0%

(CVPR 2018) Visual Question Reasoning on General Dependency Tree

Cao Q, Liang X, Li B, et al. Visual question reasoning on general dependency tree[C]//Proceedings of the IEEE Conference on Computer Vision and Pattern Recognition. 2018: 7249-7257.



1. Overview


1.1. Motivation

  • recent work tried to explicit compositional processes to assemble multiple sub-task embedded in the questions, but rely on hand-craft or annotation

In this paper, it proposed ACMN (Adversarial Composition Modular Network)

  • adversarial attention module. local visual evidence for each word
  • residual composition module.
  • construct a dependency tree for each question
  • clausal predicate relation
  • modifer relation
  • enforce each parent node not explore new regions by masking out attentive regions of its child nodes at each step


1.2. Contribution

  • interpretable reasoning VQA system
  • adversarial attention module. enforce efficient visual evidence mining for modifier relations
  • residual composition module. integrat knowledge of child nodes for clausal predicate relations

1.3.1. VQA

  • CNN-LSTM
  • attention, stacked attention, co-attention
  • joint embedding
  • compact bilinear method

1.3.2. Reasoning Modal

  • database queries



2. Adversarial Composition Modular Network




  • generate tree by universal Stanford Parser
  • prune the leaf-nodes that are not noun
  • M. modifier relation
  • P. clausal predicate relation
  • x. node
  • x_c1, x_c2, …, x_cn. n child node of x
  • v. spatial feature through pre-trained network
  • w. word embedding through a Bi-LSTM
  • set of modules f. apply on each word; share weights
  • input of f. (v, w, child’s output)
  • output of f. (attention region att_out, hidden feature h_out)

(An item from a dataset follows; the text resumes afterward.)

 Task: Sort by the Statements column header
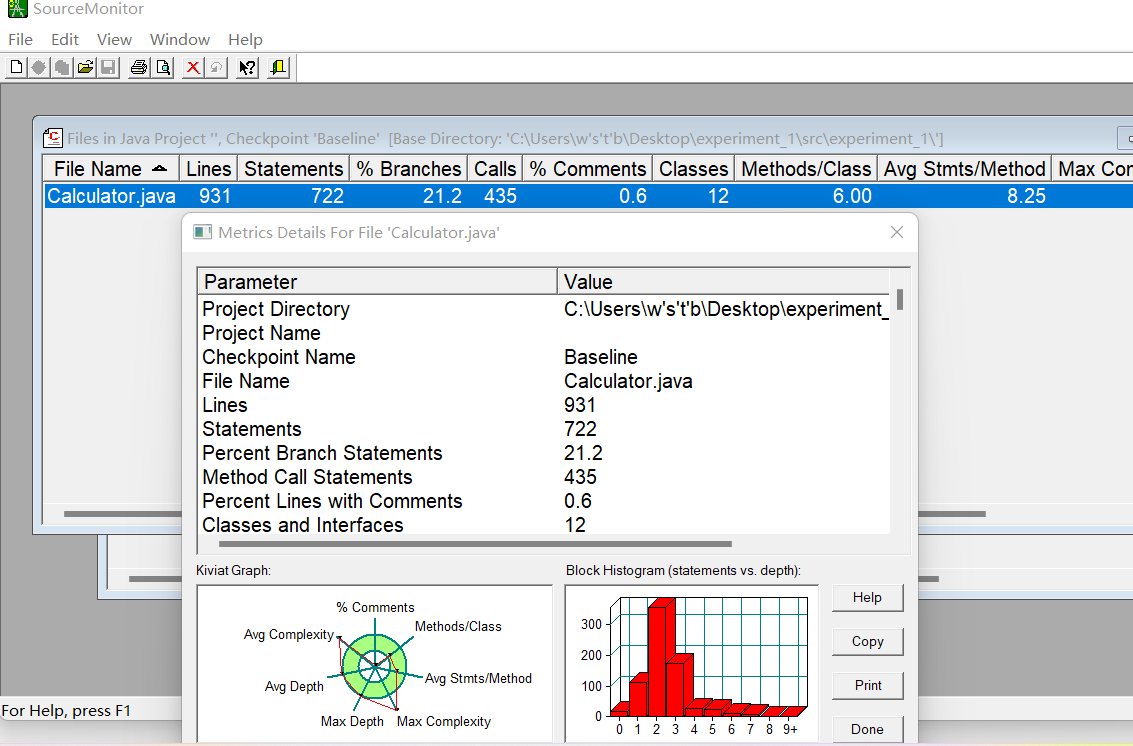pyautogui.click(x=293, y=168)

2.1. Adversarial Attention Module

  • filter child nodes ∈ M
  • sum attention map of these child nodes
  • 1 - summation attention map to get mask
  • mask x v
  • output new attention map att_out
  • get h’ based on att_out

2.2. Residual Composition Module

  • sum hidden features h of child ∈ P
  • concat summation of h and h’
  • add it with all children‘ h

2.3. Overview



  • the nodes with modifier relations M can modify their parent node by referring to a more specific object
  • the nodes with clausal predicate relations P can enhance the representation



  • output feature h_root → 3 MLP to get y



3. Experiments




3.1. Dataset

  • CLEVR
  • Sort-of-CLEVR
  • VQAv2

3.2. Details

  • 224x224 image
  • max tree hight 13 for CLEVR

3.3. Comparison




3.4. Ablation Study